Within this lackluster world, in which human cloning is banned and the weather in Puerto Rico has deadly tendencies, William works for the ominous Bionyne Industries (a quick early shot of the boss man played by John Ortiz reveals the movie’s hand). In pure Robocop fashion, he and his team use “donors” – the war-torn corpses of young soldiers – to attempt, essentially, a nervous system copy and paste inside a goofy-looking, clear-cranium robot. The first trial we see takes up the film’s first scene, and ends with what William insists is a “breakthrough:” with the robot ripping itself to pieces in an existential crisis.
William then goes home to his wife, Mona (Alice Eve), and three kids – typical sassy teenagers Sophie (Emily Alyn Lind) and Matt (Emjay Anthony), and the young, vocabulary-stricken Zoe (Aria Lyric Leabu) – preparing to leave for vacation. On the road, a violent storm causes them to crash, and William awakes the lone survivor. Tossing aside the problematic “success” of his last trial and the qualms of his assistant and attempted comic relief Ed (Thomas Middleditch), the scientist attempts to complete a full body-and-mind cloning of his family.

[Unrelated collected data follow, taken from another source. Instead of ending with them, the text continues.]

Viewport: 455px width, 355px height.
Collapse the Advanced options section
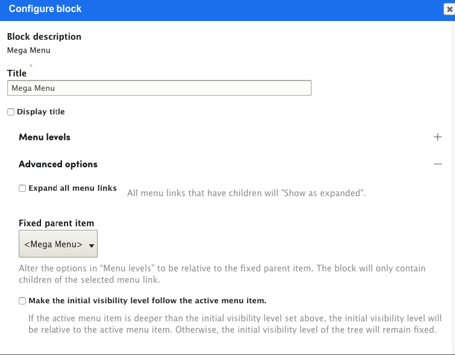[x=58, y=164]
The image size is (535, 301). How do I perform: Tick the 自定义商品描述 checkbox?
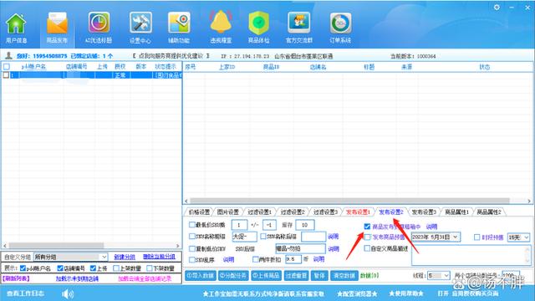[x=367, y=248]
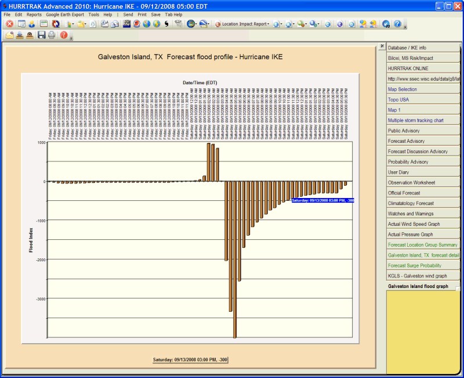Open the Tools menu

click(94, 15)
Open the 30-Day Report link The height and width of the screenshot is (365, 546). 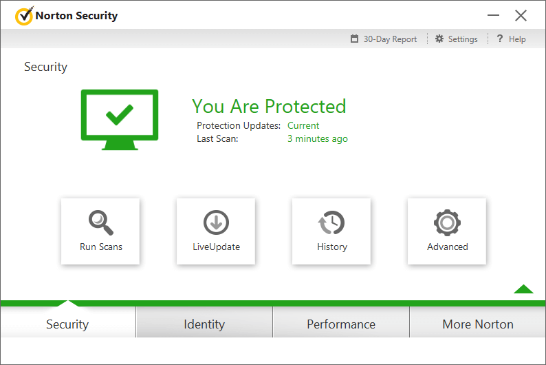390,39
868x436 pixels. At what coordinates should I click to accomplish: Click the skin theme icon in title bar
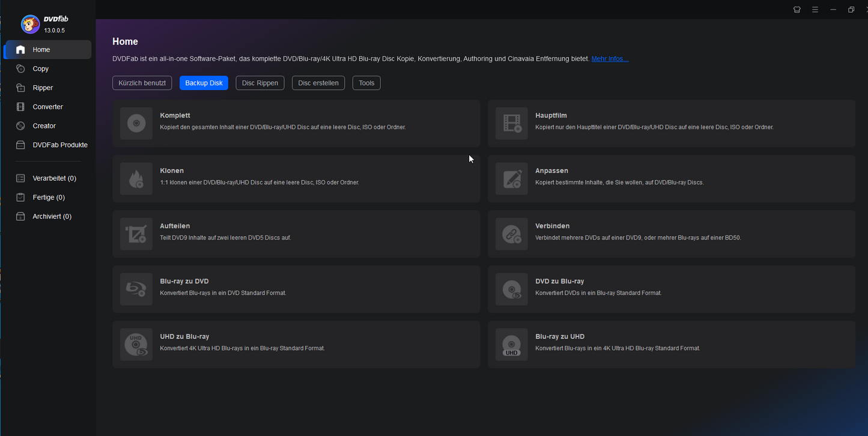click(797, 10)
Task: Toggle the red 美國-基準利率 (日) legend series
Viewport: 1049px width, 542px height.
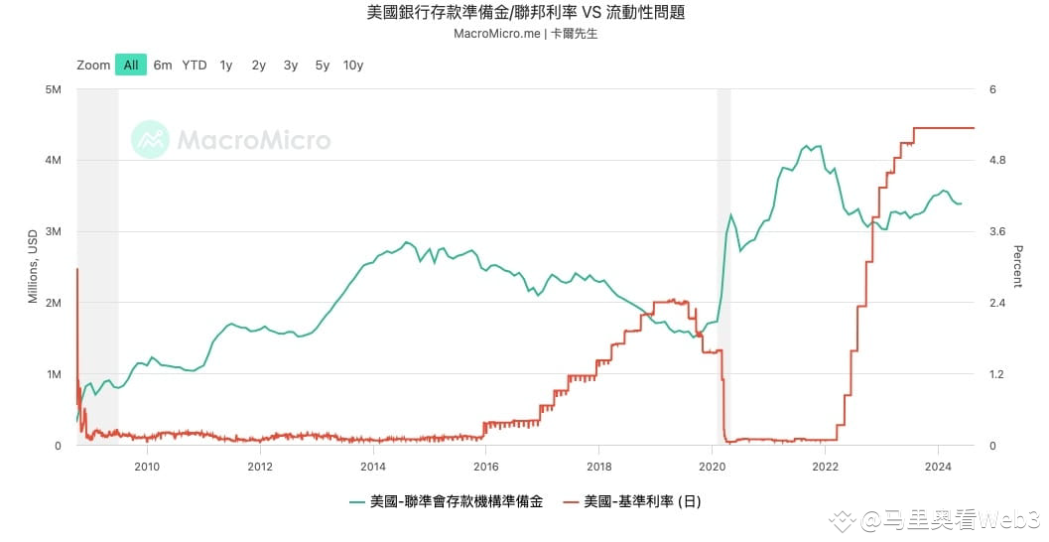Action: click(x=632, y=501)
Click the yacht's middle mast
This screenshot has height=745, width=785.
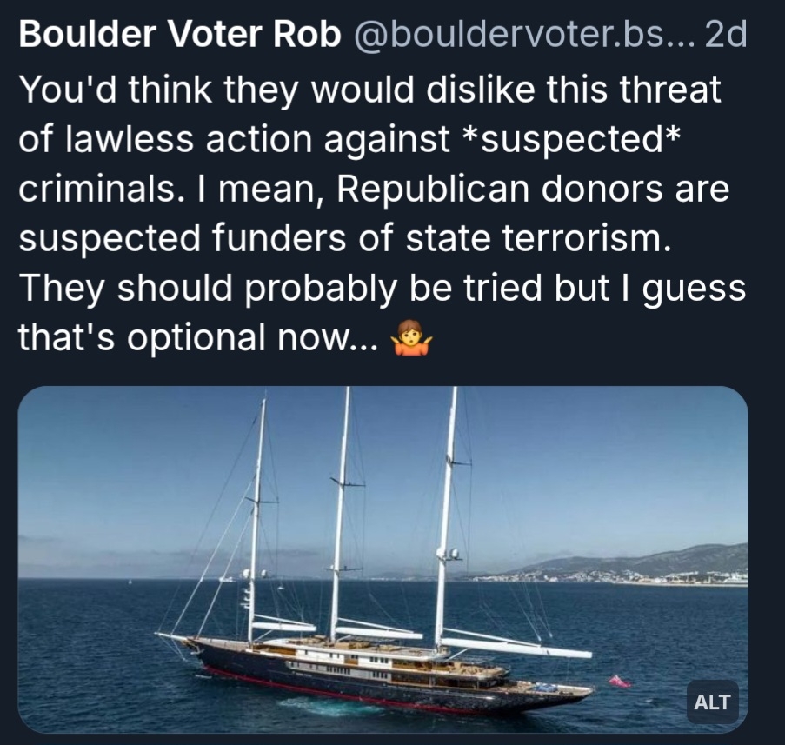click(340, 513)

To experience Replicas is to experience nothingness; its story resides down in the lowest and most unbelievable brinks of the science-fiction genre. Hardly relatable in its lead’s lifestyle (lucrative scientist living with his family in the jungles of Puerto Rico), his ploys (the ideas behind and executions of the science are asinine; it’s hilarious watching Reeves try and interact with the digital monitors in front of him), or his desperation (robotic performances all around make tears cringe-worthy and the familial bond farfetched), Replicas offers nothing of value; watching it is a pointless endeavor.
Relevance and poignancy could have been found, however, in the ethics of its unnatural science. Cloning, as I already mentioned, is possible and outlawed in this world and the desire to bring back the dead is also a long lasting moral dilemma in literature. But even though Mona does at first express disdain for her husband’s work, citing that there’s more to human beings than those aforementioned neurological entanglements, the relatively flawless and unpunished execution of the family’s rebirth on William’s end makes even that classic, almost cliché fable irrelevant.

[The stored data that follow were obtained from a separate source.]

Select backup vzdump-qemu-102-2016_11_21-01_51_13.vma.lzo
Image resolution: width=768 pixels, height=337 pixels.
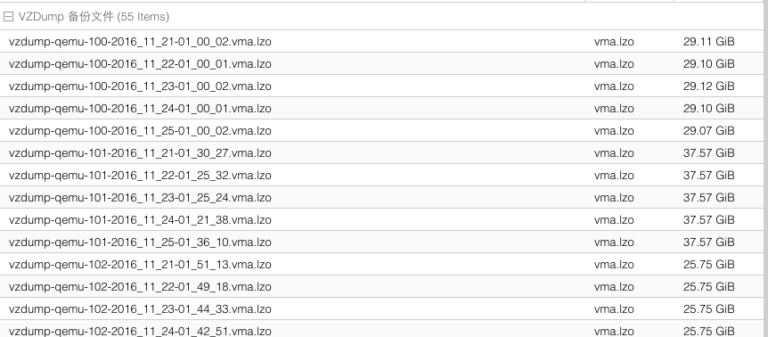pos(381,264)
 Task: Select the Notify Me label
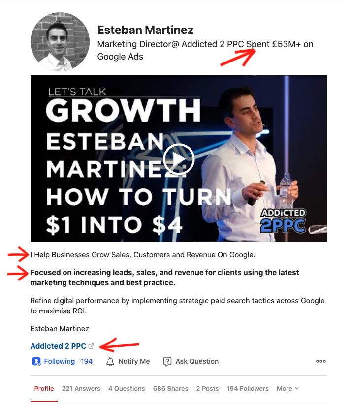click(x=134, y=361)
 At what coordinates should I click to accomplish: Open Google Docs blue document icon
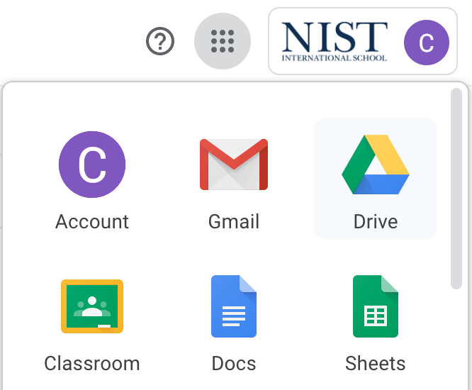(234, 306)
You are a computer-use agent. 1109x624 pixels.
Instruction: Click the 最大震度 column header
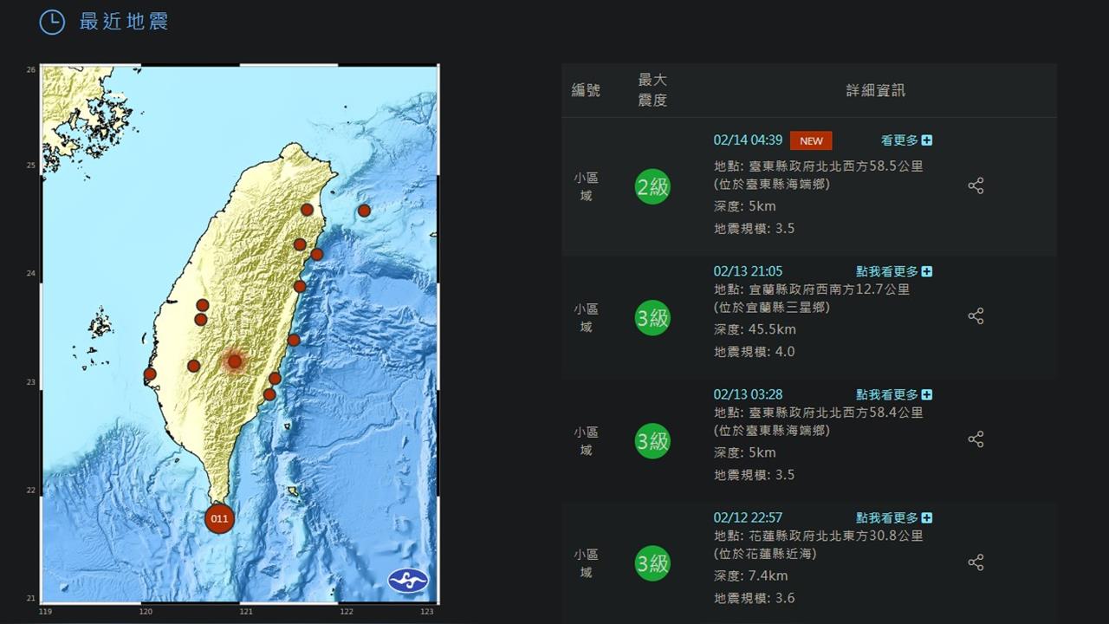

Throw on top of that another uninspired performance by star/producer Reeves, and a weak collection of mechanic interactions (please try watching Reeves in a bathroom stall say “yes, it’s me” without laughing at its atrocity) and one-dimensional scientific mumbo-jumbo for a script, and you’ve got this mess. Somebody out there may find the ingredients for a cult classic in Replicas amongst the rat tails and beetle toes, but I’m sure most will find little to enjoy in this 100-minute disaster.
Utter Failure
Replicas lacks vigor in its plot, intelligence in its science, depth in its ethics, and humanity all around. It’s a disaster.